For the word "each", tally the lines of the data that contain it and give the tally alone.

MATERIAL PROVIDED:
%%

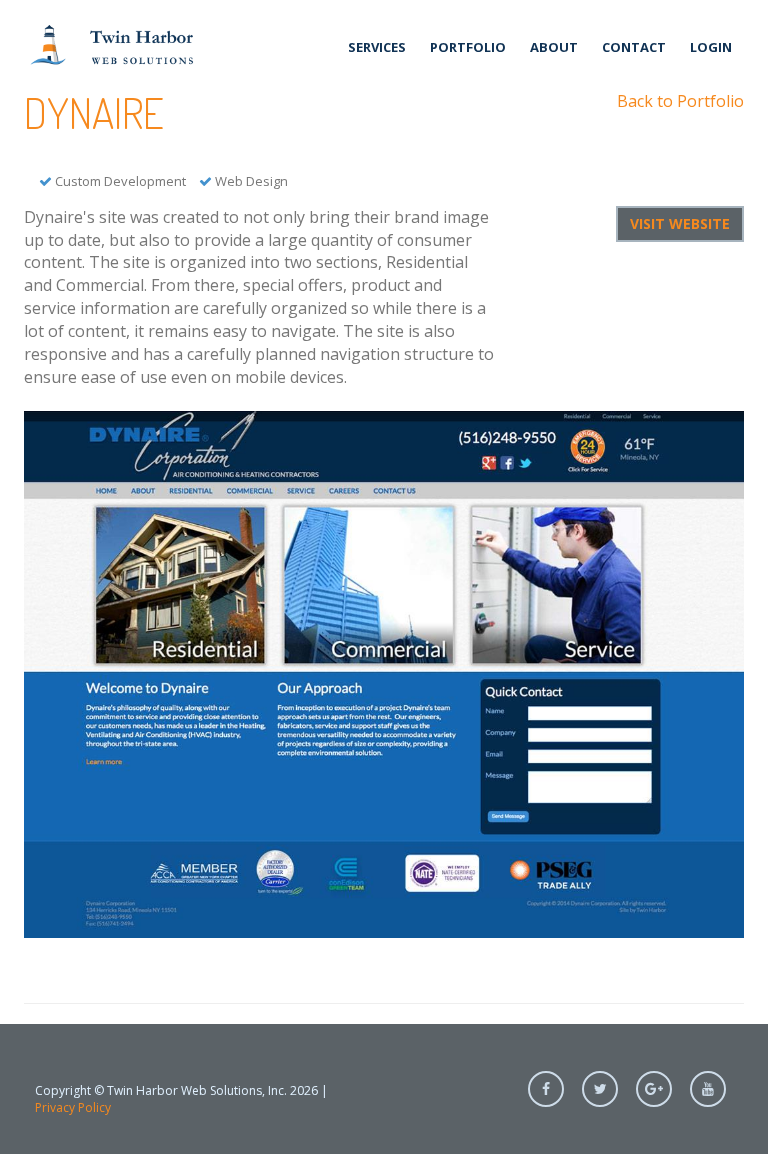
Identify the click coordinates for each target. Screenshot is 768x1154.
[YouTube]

%%
%%

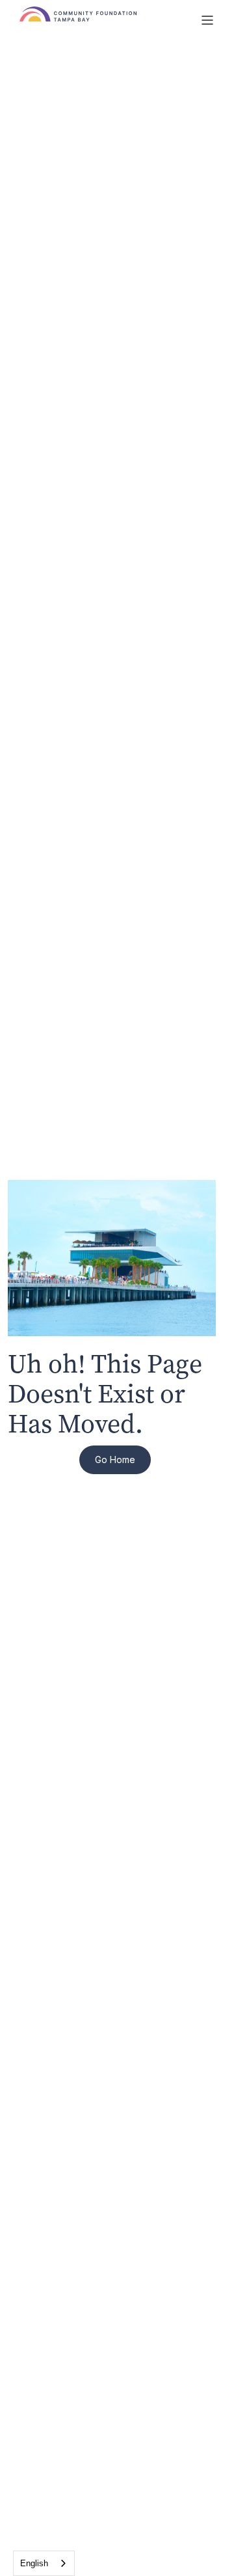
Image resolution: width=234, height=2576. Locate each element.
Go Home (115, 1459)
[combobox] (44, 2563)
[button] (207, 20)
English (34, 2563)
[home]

%%

WRITTEN RESPONSE:
2